UM RELATO APROFUNDADO SOBRE O DIA-A-DIA DAS RECLUSAS DO ESTABELECIMENTO PRISIONAL FEMININO DE ODEMIRA.
Em Mulheres Condenadas, o leitor é convidado a «entrar na prisão» — que, neste caso, tem apenas cinquenta camas e se situa numa sossegada vila alentejana — e, através das narrativas das reclusas, compreender os sentidos e significados da punição.
Lugar de ambivalências, a prisão continua a despertar medo e curiosidade. Muitas histórias se escondem atrás dos muros, onde o tempo fica suspenso, numa interrupção involuntária da vida em sociedade. Mas o que sabemos sobre quem ali vive? Considerando trajectórias pessoais, experiências de violência, exclusão social e pobreza, bem como o contexto da prática de crimes e de encarceramento, este livro assume-se como um contributo para a reflexão sobre o sistema penitenciário português.

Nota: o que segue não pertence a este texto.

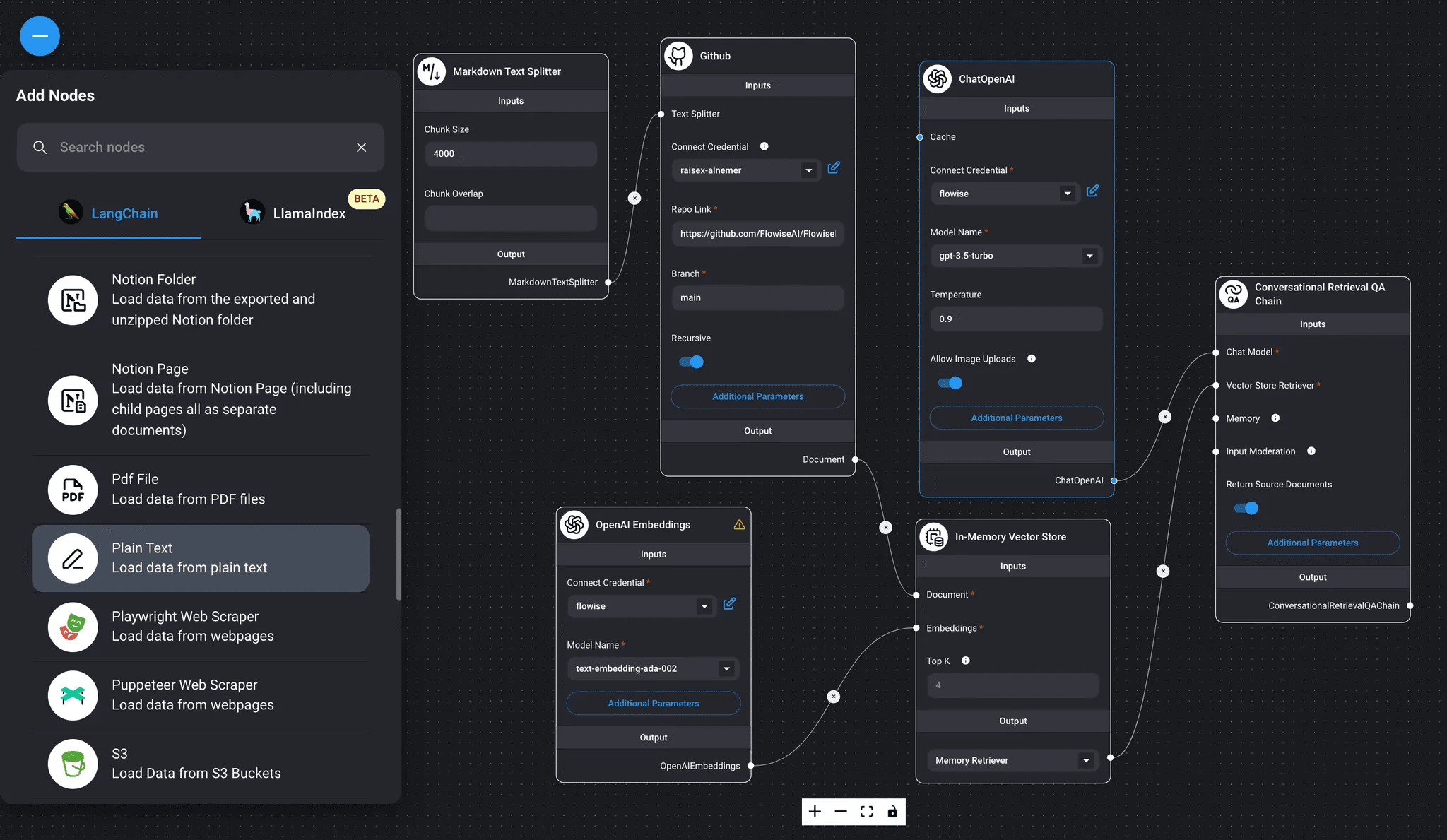1447x840 pixels.
Task: Click the blue minus button to collapse panel
Action: point(40,36)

Este livro foi muito melhor do que eu esperava. Faz um relato e uma análise do que é a vida na prisão, das rotinas na prisão de Odemira. A autora fê-lo de forma tão fluída que se tratou de uma verdadeira história e não de uma “mera” investigação antropológica. Passava muito naturalmente da descrição de uma situação ou da história de uma reclusa para a sua análise. Há considerações muito interessantes que eu gostava que tivessem sido mais desenvolvidas. Nomeadamente a questão do juízo de valor (que se reflete nas sentenças) que é feito de mulheres que cometem crimes, é ou não pautado pela sociedade patriarcal em que vivemos? Estas e outras questões que a autora levantou mas que não aprofundou. Não deixa de ser um bom livro que aconselho a quem se interesse por estes temas.

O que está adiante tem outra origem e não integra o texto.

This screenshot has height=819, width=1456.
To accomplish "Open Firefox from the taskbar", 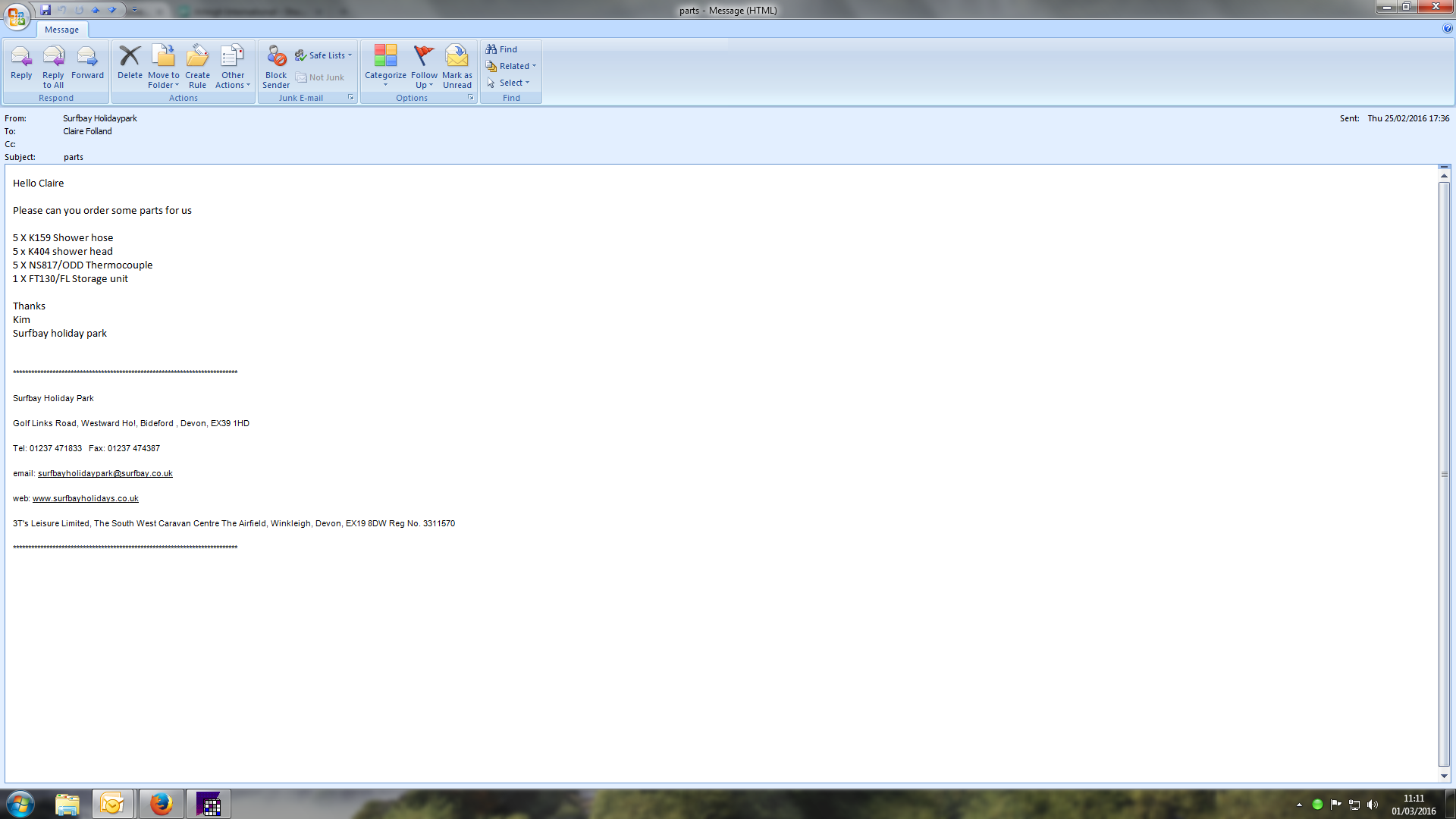I will tap(161, 804).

Mulheres Condenadas é pois se não a construção das narrativas, das experiências de vida de mulheres reclusas, de guardas, de outras profissionais que dentro da prisão de Odemira mostram não só a diversidade do crime feminino em Portugal, das lacunas do projeto de mainstreaming de género do estado português assim como do acompanhamento e reinserção social de quem caiu nas franjas do crime e exclusão social.